In light of the results of the present study, it seems that these different sites of insulin resistance (liver vs. liver and peripheral tissue) constitute the two extremes of insulin resistance in prediabetes and do not exert different effects on the myocardial function as expressed using the 2DSTE-derived longitudinal deformation markers. As a result, there seems to be no significant difference in the myocardial function between the two extreme subgroups of prediabetes: subjects with liver insulin resistance and subjects with liver and peripheral tissue insulin resistance. Further, it may be safe to assume that the heterogeneity in the site of insulin resistance plays no significant role in the induction of myocardial dysfunction as evaluated using 2DSTE.
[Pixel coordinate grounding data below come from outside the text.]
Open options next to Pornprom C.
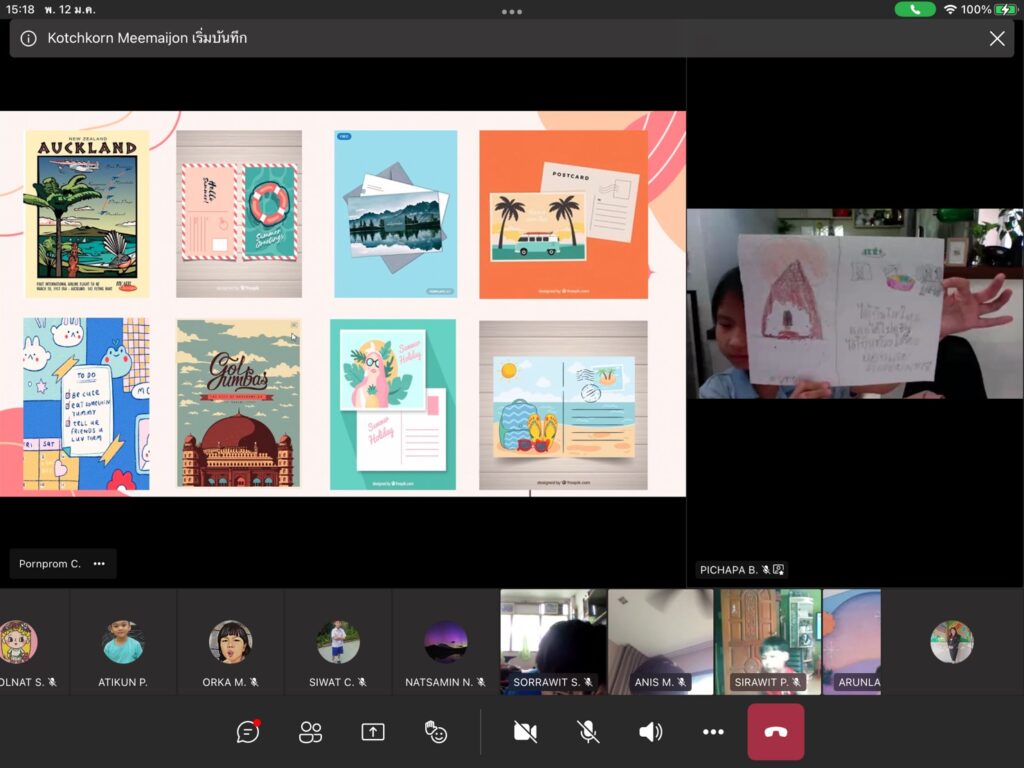 [x=99, y=564]
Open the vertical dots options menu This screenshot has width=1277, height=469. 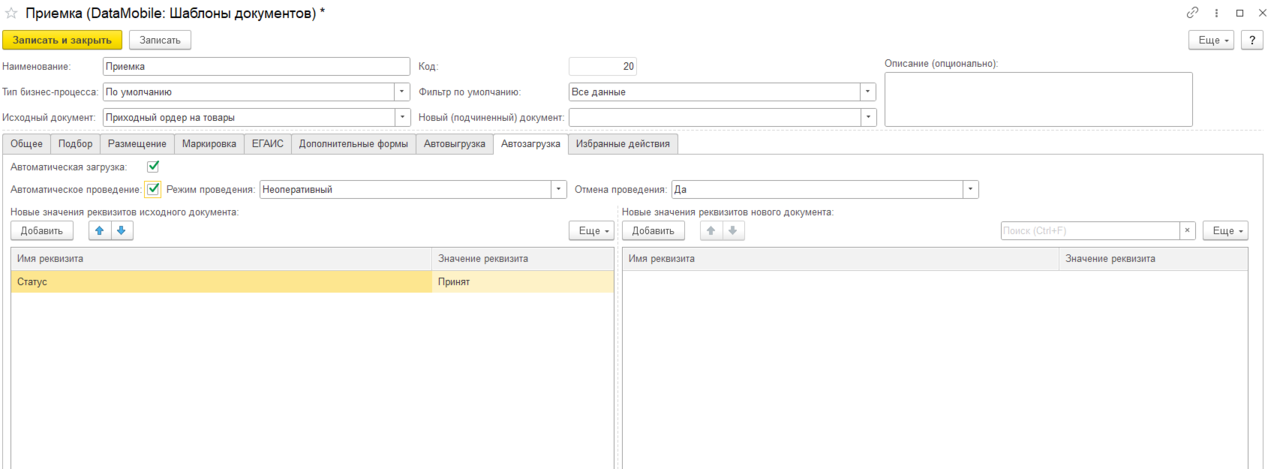pos(1217,13)
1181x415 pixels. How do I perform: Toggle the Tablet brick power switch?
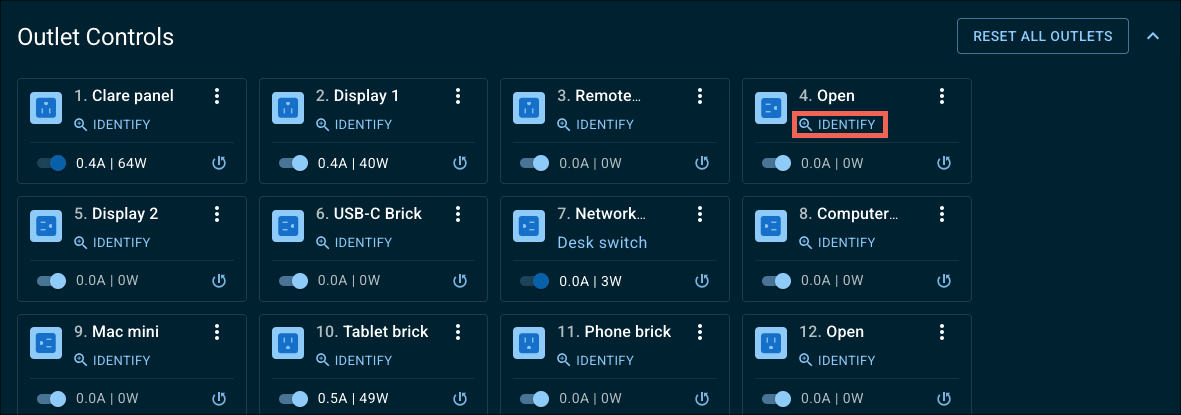coord(294,398)
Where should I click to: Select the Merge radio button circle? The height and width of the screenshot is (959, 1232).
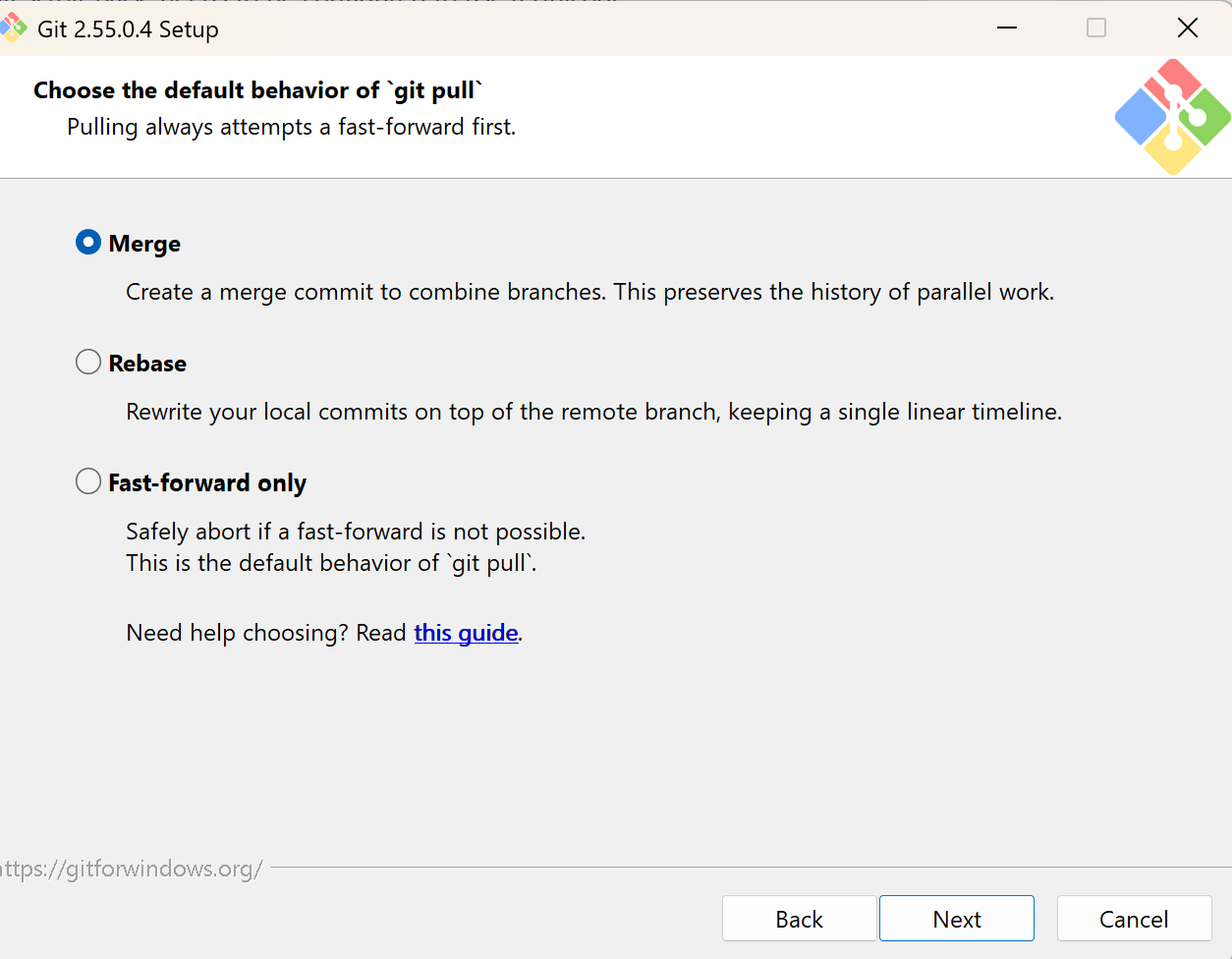[x=88, y=243]
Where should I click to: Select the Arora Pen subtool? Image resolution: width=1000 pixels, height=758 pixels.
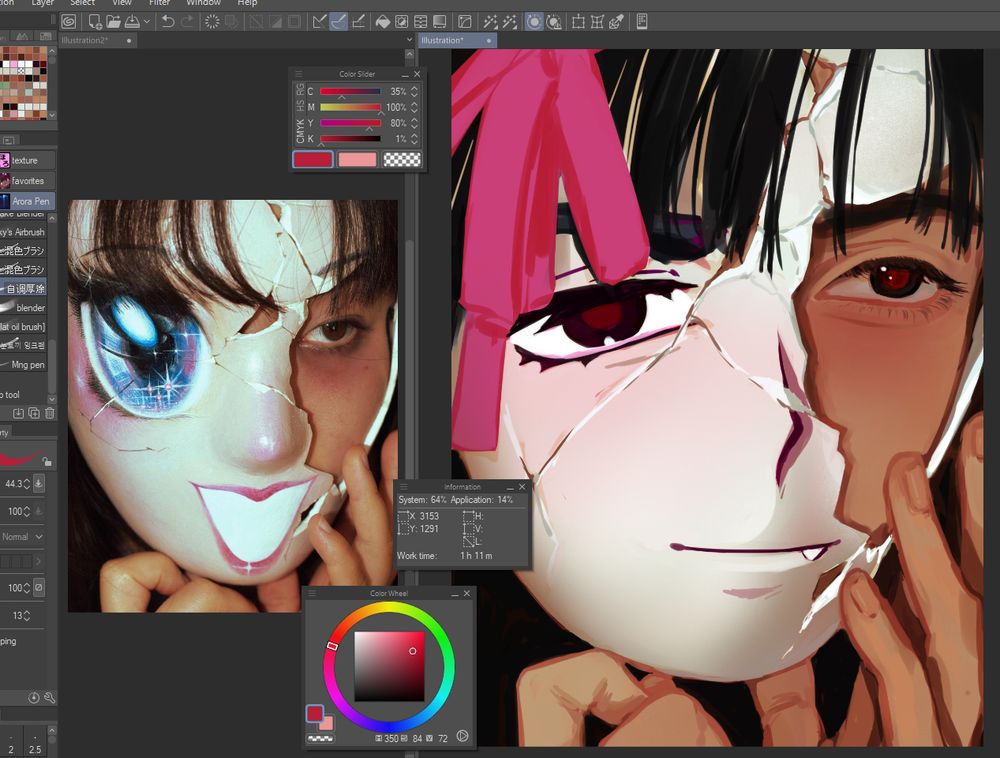tap(30, 201)
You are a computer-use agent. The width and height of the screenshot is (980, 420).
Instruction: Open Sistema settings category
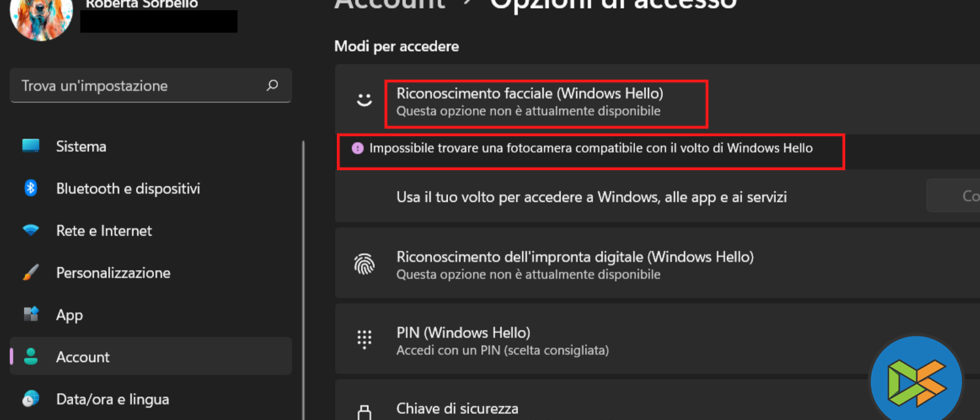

Most of our study subjects were overweight or obese, and there was a trend toward an increased body mass index in comparison to the subjects with increased HbA1c, which is compa-tible with the findings of a previous study (28). Insulin resistance, which exists in most overweight or obese individuals, plays a significant role in prediabetes; therefore, it is reasonable to assume that these conditions can occur concomitantly (29).

Study limitations

The current study is a single-center cross-sectional investigation with a limited sample size. In addition, we had no access to magnetic resonance imaging and three-dimensional echocardiography in the evaluation of our patients, and it was not possible for us to conduct a follow-up of the study population. Moreover, our results cannot be generalized to the general population because we selected subjects that needed selective coronary artery angiography. Another limitation is that we measured FBS and HbA1c only once and did not evaluate our study population for factors such as anemia, which could affect the HbA1c level. Furthermore, the HbA1c level is not independent of the body mass index and it may have affected our results. Nonetheless, it is noteworthy that the American Diabetes Association has not recommended the consideration of the body mass index in the definition of prediabetes. Another limitation is that we were unable to measure the insulin level. Finally, if we had included a euglycemic group in our investigation, our study would be more informative.

Conclusion

Our findings demonstrated that although the absolute values of the 2DSTE-derived indices of the longitudinal deformation of the LV myocardium (i.e., systolic strain, strain rate, and early and late diastolic strain rates) in the subjects without significant epicardial coronary artery stenosis but with IFG and increased HbA1c were less than those in the subjects without significant epicardial coronary artery stenosis with IFG and normal HbA1c, these differences were not statistically significant.